ASSIGNMENT: Your task is to repeat exactly the lines below between the line holding "10214397号 (109, 1726)" and the line holding "Impressum (66, 1817)", inclusive, and only those.

DATA SHOWN:

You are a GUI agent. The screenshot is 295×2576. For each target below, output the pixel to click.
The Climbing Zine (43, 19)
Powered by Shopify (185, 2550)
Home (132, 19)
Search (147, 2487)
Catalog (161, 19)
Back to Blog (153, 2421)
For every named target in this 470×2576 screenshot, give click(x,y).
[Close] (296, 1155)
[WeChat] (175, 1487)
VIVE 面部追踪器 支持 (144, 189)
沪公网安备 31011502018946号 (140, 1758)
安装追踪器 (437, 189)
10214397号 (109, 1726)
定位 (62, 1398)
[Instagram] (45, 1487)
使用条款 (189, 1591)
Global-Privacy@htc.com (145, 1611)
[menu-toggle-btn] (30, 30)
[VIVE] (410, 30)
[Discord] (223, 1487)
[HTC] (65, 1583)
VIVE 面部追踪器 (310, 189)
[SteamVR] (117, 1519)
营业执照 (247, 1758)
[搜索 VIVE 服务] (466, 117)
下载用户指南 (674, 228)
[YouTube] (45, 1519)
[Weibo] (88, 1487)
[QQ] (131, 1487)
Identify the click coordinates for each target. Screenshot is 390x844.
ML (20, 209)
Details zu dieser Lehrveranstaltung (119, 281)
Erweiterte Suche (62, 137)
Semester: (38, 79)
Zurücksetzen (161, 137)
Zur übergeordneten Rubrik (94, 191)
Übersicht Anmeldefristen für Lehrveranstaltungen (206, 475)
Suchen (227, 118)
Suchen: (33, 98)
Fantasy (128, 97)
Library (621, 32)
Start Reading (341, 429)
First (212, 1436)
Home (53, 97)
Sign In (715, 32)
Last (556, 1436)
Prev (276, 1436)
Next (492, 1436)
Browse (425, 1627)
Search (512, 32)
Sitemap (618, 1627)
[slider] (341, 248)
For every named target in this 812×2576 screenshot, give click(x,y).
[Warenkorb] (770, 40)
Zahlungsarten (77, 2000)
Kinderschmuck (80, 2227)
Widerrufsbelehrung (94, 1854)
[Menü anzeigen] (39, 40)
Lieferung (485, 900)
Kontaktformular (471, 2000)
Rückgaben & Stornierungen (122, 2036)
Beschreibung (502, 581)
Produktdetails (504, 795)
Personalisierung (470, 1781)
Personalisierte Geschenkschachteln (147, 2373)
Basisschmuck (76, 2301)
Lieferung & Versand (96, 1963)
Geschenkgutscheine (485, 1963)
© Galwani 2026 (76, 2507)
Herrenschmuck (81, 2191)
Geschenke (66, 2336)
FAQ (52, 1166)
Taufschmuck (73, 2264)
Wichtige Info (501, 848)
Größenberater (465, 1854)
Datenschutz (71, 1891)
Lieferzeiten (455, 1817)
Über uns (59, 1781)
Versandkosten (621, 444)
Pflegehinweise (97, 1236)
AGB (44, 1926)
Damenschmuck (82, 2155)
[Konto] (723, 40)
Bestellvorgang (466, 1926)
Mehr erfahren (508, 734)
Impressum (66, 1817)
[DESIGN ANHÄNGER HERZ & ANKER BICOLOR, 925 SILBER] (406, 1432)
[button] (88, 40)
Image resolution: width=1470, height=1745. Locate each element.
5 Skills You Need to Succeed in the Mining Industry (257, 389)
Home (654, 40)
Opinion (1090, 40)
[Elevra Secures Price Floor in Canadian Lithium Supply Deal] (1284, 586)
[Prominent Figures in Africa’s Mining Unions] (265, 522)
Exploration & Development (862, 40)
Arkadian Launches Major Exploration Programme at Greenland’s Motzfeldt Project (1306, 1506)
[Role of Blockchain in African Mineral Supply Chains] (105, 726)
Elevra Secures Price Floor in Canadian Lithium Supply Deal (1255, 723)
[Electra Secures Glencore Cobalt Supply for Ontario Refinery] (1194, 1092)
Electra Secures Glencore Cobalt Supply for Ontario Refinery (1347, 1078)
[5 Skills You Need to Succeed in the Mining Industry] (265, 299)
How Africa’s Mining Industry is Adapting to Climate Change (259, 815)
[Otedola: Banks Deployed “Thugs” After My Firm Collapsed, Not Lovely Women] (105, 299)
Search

WORKED SOLUTION:
10214397号 (109, 1726)
定位 (62, 1398)
[Instagram] (45, 1487)
使用条款 (189, 1591)
Global-Privacy@htc.com (145, 1611)
[menu-toggle-btn] (30, 30)
[VIVE] (410, 30)
[Discord] (223, 1487)
[HTC] (65, 1583)
VIVE 面部追踪器 (310, 189)
[SteamVR] (117, 1519)
营业执照 (247, 1758)
[搜索 VIVE 服务] (466, 117)
下载用户指南 (674, 228)
[YouTube] (45, 1519)
[Weibo] (88, 1487)
[QQ] (131, 1487)
Identify the click coordinates for each target. Screenshot is 390x844.
ML (20, 209)
Details zu dieser Lehrveranstaltung (119, 281)
Erweiterte Suche (62, 137)
Semester: (38, 79)
Zurücksetzen (161, 137)
Zur übergeordneten Rubrik (94, 191)
Übersicht Anmeldefristen für Lehrveranstaltungen (206, 475)
Suchen (227, 118)
Suchen: (33, 98)
Fantasy (128, 97)
Library (621, 32)
Start Reading (341, 429)
First (212, 1436)
Home (53, 97)
Sign In (715, 32)
Last (556, 1436)
Prev (276, 1436)
Next (492, 1436)
Browse (425, 1627)
Search (512, 32)
Sitemap (618, 1627)
[slider] (341, 248)
For every named target in this 812×2576 screenshot, give click(x,y).
[Warenkorb] (770, 40)
Zahlungsarten (77, 2000)
Kinderschmuck (80, 2227)
Widerrufsbelehrung (94, 1854)
[Menü anzeigen] (39, 40)
Lieferung (485, 900)
Kontaktformular (471, 2000)
Rückgaben & Stornierungen (122, 2036)
Beschreibung (502, 581)
Produktdetails (504, 795)
Personalisierung (470, 1781)
Personalisierte Geschenkschachteln (147, 2373)
Basisschmuck (76, 2301)
Lieferung & Versand (96, 1963)
Geschenkgutscheine (485, 1963)
© Galwani 2026 (76, 2507)
Herrenschmuck (81, 2191)
Geschenke (66, 2336)
FAQ (52, 1166)
Taufschmuck (73, 2264)
Wichtige Info (501, 848)
Größenberater (465, 1854)
Datenschutz (71, 1891)
Lieferzeiten (455, 1817)
Über uns (59, 1781)
Versandkosten (621, 444)
Pflegehinweise (97, 1236)
AGB (44, 1926)
Damenschmuck (82, 2155)
[Konto] (723, 40)
Bestellvorgang (466, 1926)
Mehr erfahren (508, 734)
Impressum (66, 1817)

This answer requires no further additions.